망분리 규제는 금융회사의 연구‧개발 환경에 여전히 부담요소로 인식되고 있다. 정부는 2022년 금융회사의 연구‧개발 활동을 장려하기 위하여 연구‧개발 활동에 대해서는 인터넷망을 충분히 활용할 수 있도록 망분리 규제의 예외를 허용하였다. 그렇지만 연구‧개발 환경의 물리적 분리 및 개인신용정보 활용 금지 등에 따라 고객별 특성‧수요에 부합하는 새로운 서비스의 개발에 제약이 여전하다는 지적이 이어지고 있다. 최근의 개발환경에서 오픈소스와 API 등의 활용은 필수적이다. 망분리 규제 아래에서는 오픈소스 등의 활용이 어려워 속도와 다양성, 유연성 차원에서 개발의 질이 떨어질 수 있다.¹¹⁾ 금융회사의 신규 서비스 제공은 신속성이 매우 중요하다는 점을 감안하여 연구‧개발의 속도가 높아질 수 있도록 연구환경을 개선하고 개발된 서비스가 즉각적으로 제공될 수 있게 물리적 제한을 완화하는 방향으로 규제개선이 필요할 것이다.


Ⅲ. 해외의 망분리 규제 접근방식

금융전산과 관련된 보안확보는 해외에서도 매우 중요한 이슈이다. 미국과 유럽의 망분리 규제는 우리나라와 같이 명문화된 의무규정의 형태가 아니라 가이드라인과 같은 연성규제의 방식을 따르며, 해당 금융회사의 판단과 선택을 기본적으로 존중한다. 물론 이와 같이 금융회사의 재량권을 인정하는 배경에는 자율규제에 대한 기본적인 신뢰와 사고 발생 시 책임을 강하게 묻는 사후규제의 전통이 자리잡고 있다. 주요국의 망분리 규제와 국제기구의 권고사항을 비교‧분석함으로써 국내 망분리 규제의 개선방향에 의미있는 시사점을 찾을 수 있을 것이다.

1. 미국의 망분리 규제

미국은 우리나라처럼 망분리에 대해 직접적이고 구체적인 규정으로 규제하기 보다는 가이드라인의 성격을 가진 핸드북을 통해 망분리의 효과성을 안내하고 기본적인 방향성에 대해 권고하는 방식을 따른다. 또한 단순한 망분리 방식이 아니라 망분리의 포괄적인 개념인 망세분화의 개념으로 접근한다. 민감한 고객정보나 거래정보를 다루는 시스템이라고 하더라도 기계적으로 망분리를 실행하는 것이 아니라 여러 수준의 망세분화를 고려하여 금융회사가 가장 합리적인 대안을 선택하도록 하고 있다.

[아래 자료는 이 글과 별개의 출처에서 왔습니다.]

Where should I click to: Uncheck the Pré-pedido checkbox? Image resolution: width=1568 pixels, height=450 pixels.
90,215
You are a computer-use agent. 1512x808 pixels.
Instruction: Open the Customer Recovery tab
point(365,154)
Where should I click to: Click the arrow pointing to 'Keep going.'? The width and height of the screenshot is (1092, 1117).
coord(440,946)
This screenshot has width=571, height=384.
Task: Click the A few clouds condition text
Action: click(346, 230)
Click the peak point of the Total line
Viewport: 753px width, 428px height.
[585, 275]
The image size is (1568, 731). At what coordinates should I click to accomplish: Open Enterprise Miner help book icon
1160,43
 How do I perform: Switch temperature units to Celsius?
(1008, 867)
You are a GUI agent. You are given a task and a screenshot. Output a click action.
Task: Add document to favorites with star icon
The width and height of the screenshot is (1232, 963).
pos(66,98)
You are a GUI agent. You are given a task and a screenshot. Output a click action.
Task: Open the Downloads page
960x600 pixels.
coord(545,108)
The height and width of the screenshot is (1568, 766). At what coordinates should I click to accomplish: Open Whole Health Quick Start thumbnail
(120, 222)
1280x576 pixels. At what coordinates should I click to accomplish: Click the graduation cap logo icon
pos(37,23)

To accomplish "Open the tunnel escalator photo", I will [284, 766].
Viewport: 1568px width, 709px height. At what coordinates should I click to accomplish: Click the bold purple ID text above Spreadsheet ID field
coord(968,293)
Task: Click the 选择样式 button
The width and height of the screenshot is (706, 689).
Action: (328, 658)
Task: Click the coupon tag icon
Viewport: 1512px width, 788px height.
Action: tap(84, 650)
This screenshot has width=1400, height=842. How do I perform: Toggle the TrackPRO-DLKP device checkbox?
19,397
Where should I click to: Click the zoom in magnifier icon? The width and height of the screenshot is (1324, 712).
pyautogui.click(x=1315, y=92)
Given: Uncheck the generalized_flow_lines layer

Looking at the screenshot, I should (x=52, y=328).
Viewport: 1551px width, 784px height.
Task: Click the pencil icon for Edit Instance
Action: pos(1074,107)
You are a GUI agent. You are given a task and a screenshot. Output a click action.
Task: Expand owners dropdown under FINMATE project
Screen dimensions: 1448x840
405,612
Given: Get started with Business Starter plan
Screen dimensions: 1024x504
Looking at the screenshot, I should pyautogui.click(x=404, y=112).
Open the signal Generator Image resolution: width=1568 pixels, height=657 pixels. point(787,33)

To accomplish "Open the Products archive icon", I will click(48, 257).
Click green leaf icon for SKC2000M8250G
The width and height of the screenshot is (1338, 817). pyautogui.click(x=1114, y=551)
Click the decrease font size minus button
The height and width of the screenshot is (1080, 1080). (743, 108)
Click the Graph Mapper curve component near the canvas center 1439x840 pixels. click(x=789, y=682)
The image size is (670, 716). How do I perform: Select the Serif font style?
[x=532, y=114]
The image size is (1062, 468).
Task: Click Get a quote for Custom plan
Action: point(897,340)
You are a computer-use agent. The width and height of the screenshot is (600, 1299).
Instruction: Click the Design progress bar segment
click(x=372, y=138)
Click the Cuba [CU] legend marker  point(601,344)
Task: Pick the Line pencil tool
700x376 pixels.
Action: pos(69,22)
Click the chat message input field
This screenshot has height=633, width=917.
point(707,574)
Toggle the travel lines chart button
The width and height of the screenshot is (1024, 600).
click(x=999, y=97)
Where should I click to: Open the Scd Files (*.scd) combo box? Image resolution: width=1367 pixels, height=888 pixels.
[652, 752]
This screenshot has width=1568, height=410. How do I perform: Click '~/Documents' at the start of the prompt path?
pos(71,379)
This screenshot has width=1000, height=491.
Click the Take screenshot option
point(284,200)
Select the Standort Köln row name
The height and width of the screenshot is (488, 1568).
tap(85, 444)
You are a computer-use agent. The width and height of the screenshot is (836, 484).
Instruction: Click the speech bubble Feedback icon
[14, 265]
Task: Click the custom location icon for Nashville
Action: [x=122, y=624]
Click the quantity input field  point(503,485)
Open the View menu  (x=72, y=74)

미국의 망분리 규제의 기본적인 방향성을 제시하는 것은 연방금융기관 검사위원회(Federal Financial Institutions Examination Council, 이하 FFIEC)¹²⁾가 발간한 Information Technology Examination Handbook, Information Security¹³⁾이다. 핸드북의 기본 성격은 금융회사 검사기관의 검사역과 금융회사의 경영진이 해당 금융회사에 대한 IT 검사를 실행할 때 활용할 수 있는 표준기준으로 정의할 수 있다. 정보기술검사 핸드북 정보보안편에서 망분리에 대한 가이드라인은 II.C.9(Network controls)에 구체적으로 기술되어 있다. II.C.9은 금융회사의 경영진은 접근경로를 다층화함으로써 컴퓨터 네트워크에 대한 접근 안전성을 확보해야 함을 밝히고 있다. 네트워크를 신뢰구역(trusted zones)과 비신뢰구역(untrusted zones)으로 구분하고 구역 간의 접근을 통제해야 한다. 신뢰구역과 비신뢰구역은 해당 구역에 포함되어 있는 자산의 중요성과 위험 특성에 따라 구분하며, 구역 간에 적절한 수준의 접근 통제가 이루어져야 한다. 네트워크 구조도와 데이터 흐름도를 실제와 동일하게 유지해야 하고, 유선‧무선 네트워크에 대해 적절한 수준의 통제체계를 갖추어야 한다.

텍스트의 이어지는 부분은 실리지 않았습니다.